------ INPUT MATERIAL

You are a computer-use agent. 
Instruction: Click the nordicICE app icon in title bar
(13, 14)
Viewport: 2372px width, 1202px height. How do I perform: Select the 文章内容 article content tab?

------------
------ INPUT MATERIAL

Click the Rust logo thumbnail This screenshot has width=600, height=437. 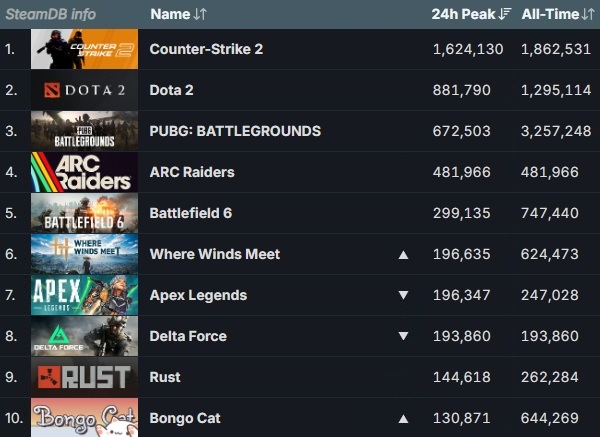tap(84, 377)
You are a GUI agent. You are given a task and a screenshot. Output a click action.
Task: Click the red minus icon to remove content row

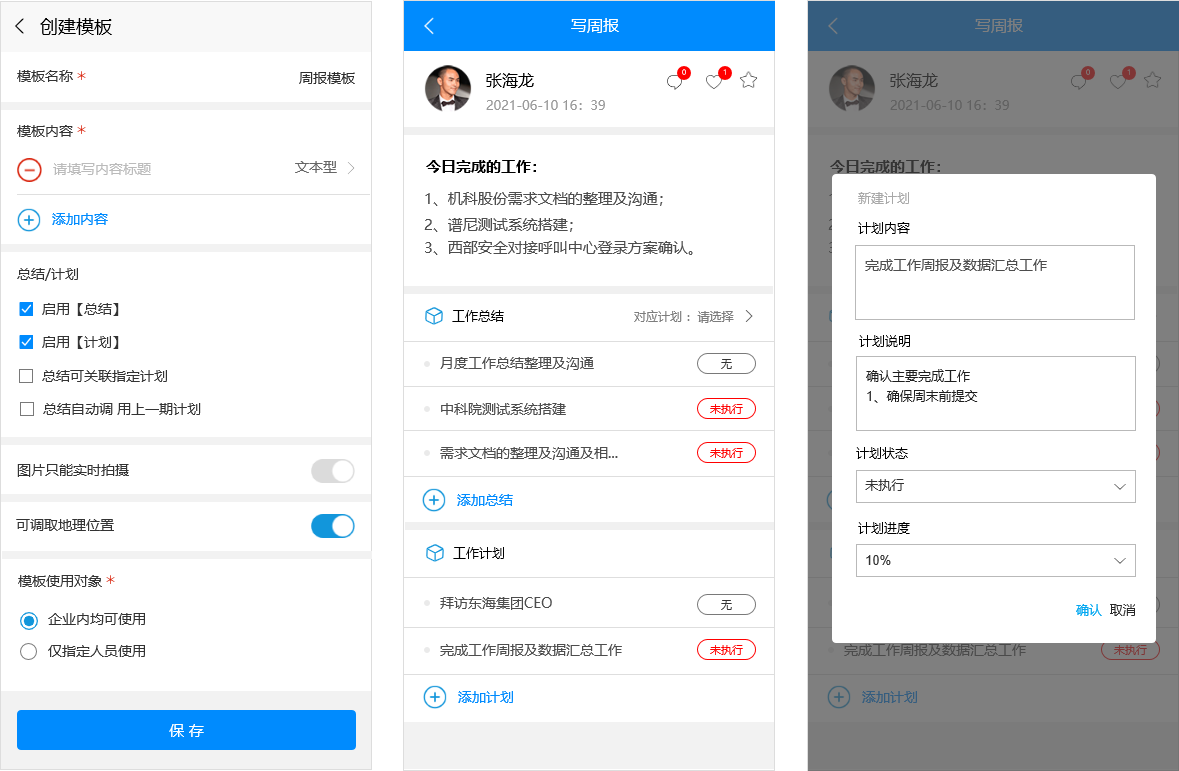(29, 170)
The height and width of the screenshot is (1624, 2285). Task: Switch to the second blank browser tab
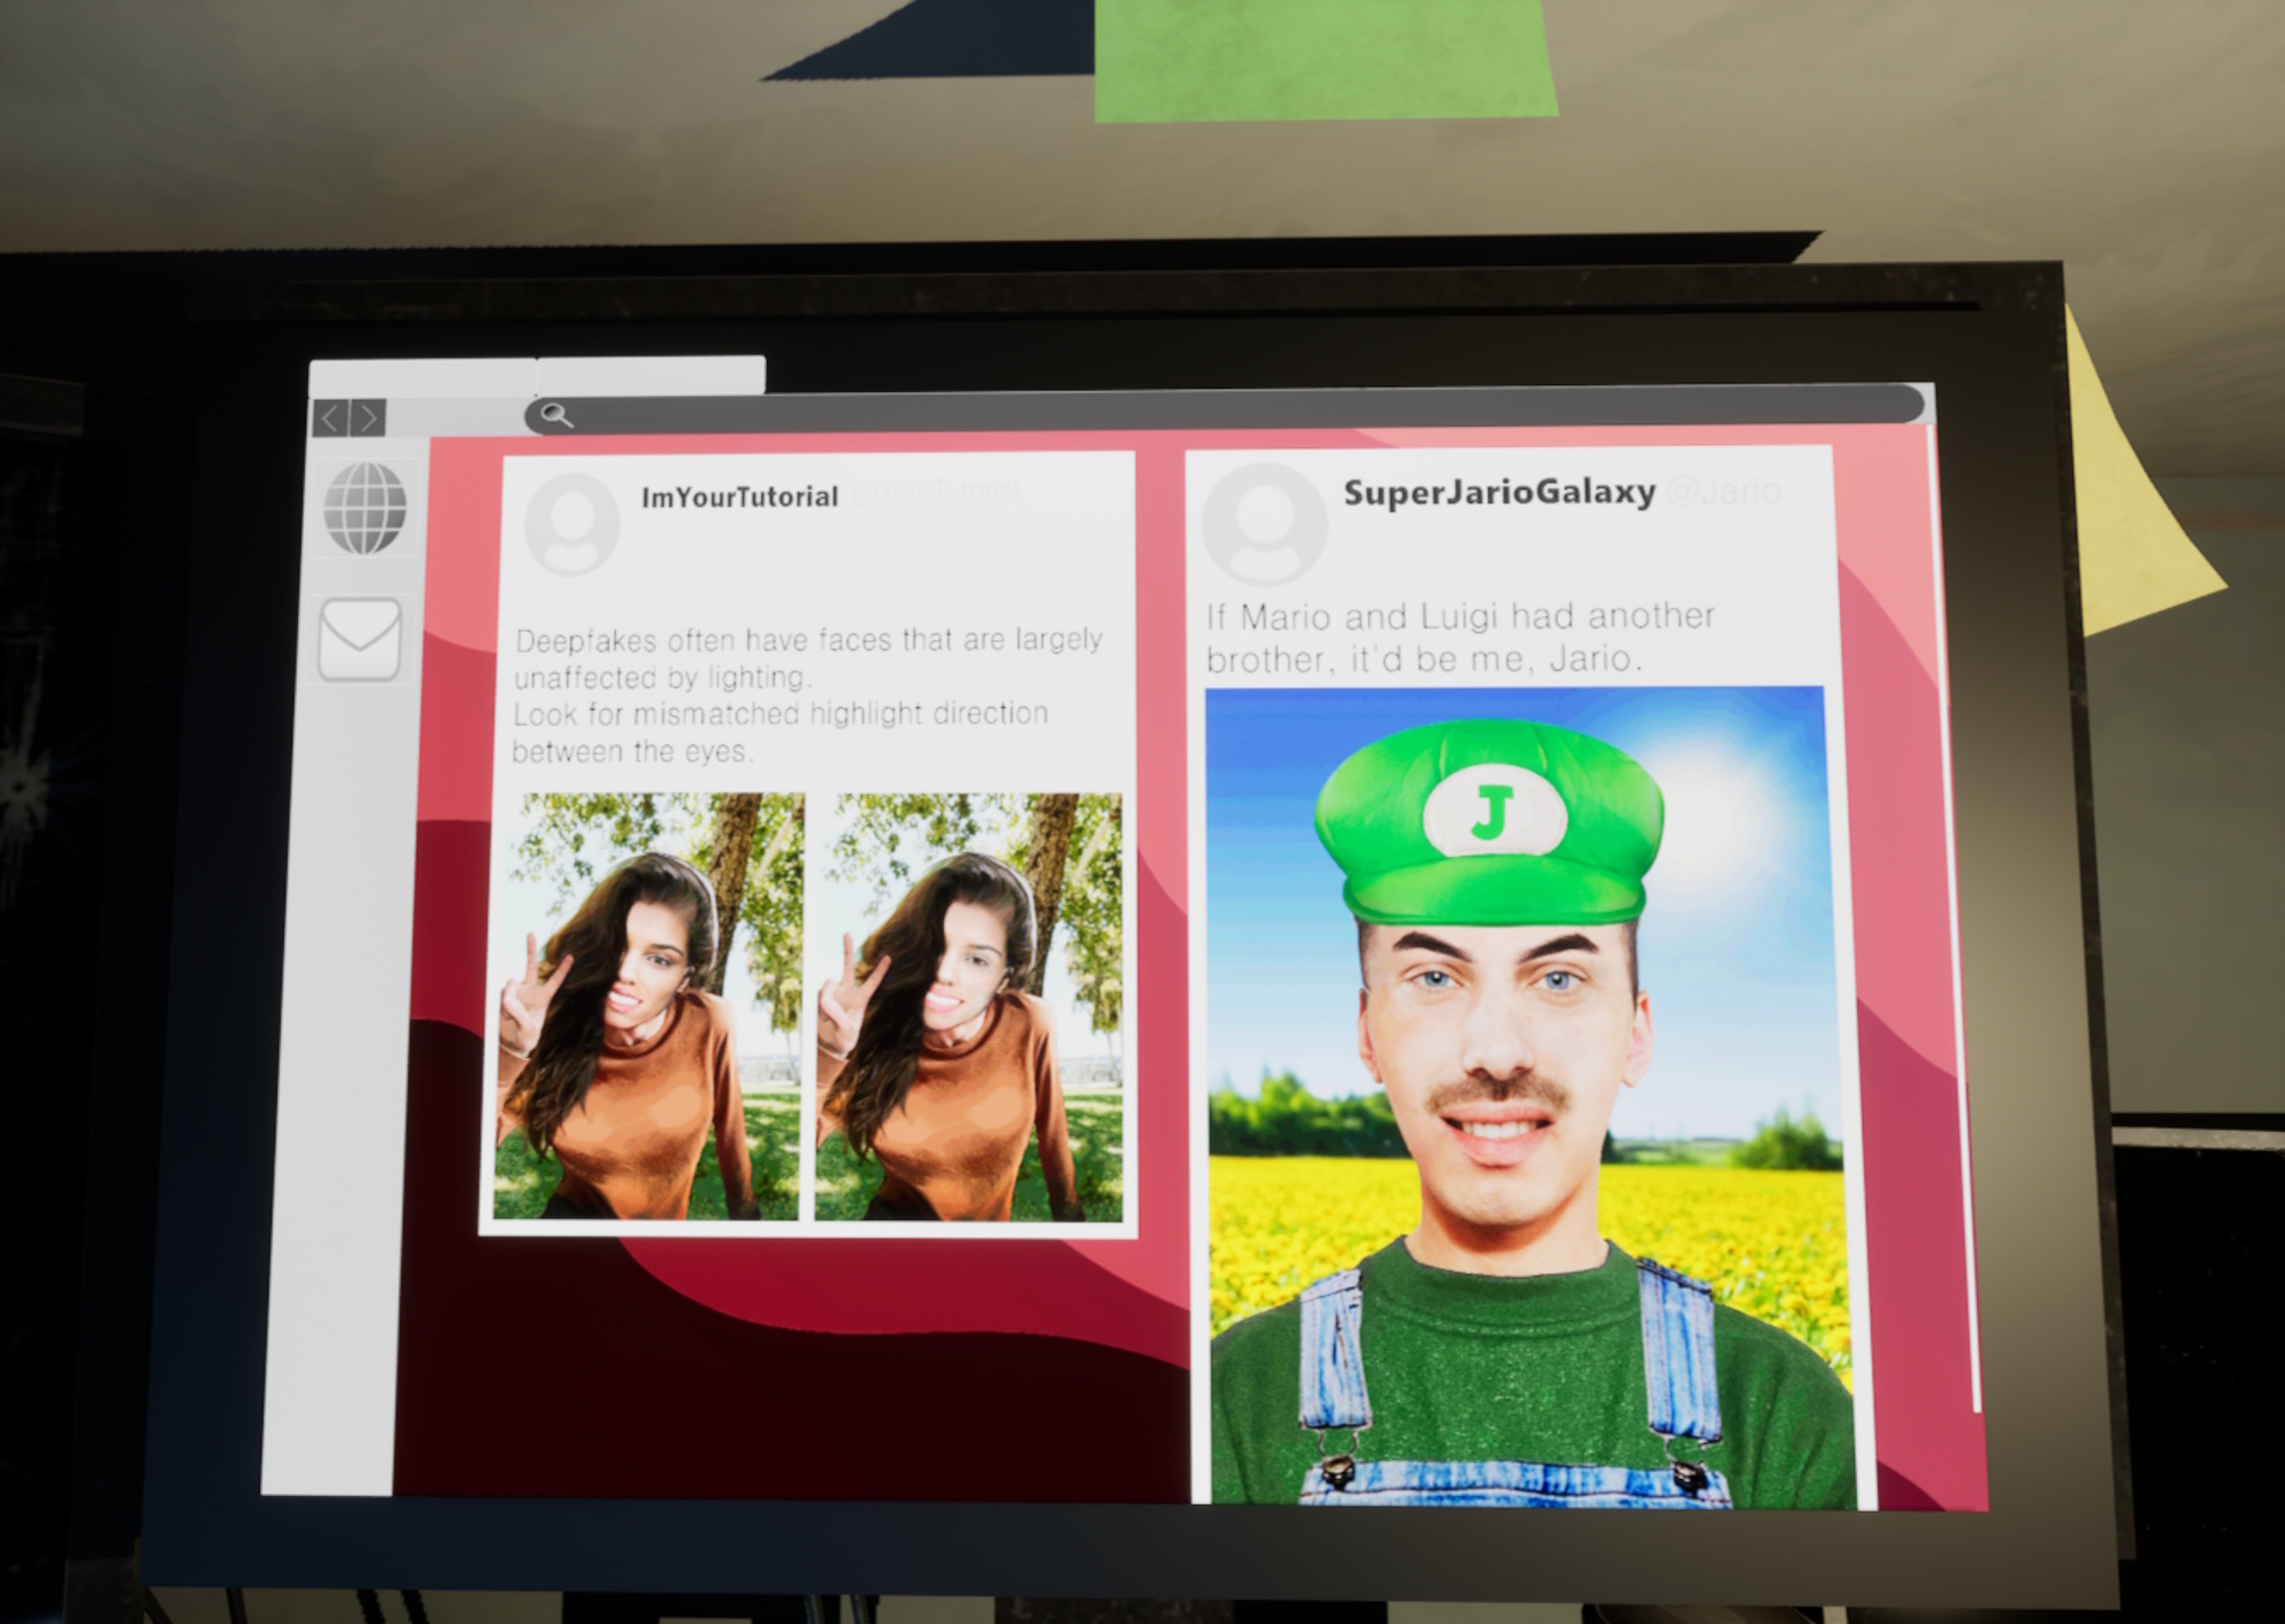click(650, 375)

------------

PROBLEM TO WORK ON: Convert the part above that opens with the line containing "You are a computer-use agent." and closes with the line containing "Viewport: 2372px width, 1202px" into a numbered list. Include both of those lines and drop any blank ones.

WRITTEN REPLY:
1. You are a computer-use agent. 
2. Instruction: Click the nordicICE app icon in title bar
3. (13, 14)
4. Viewport: 2372px width, 1202px height. How do I perform: Select the 文章内容 article content tab?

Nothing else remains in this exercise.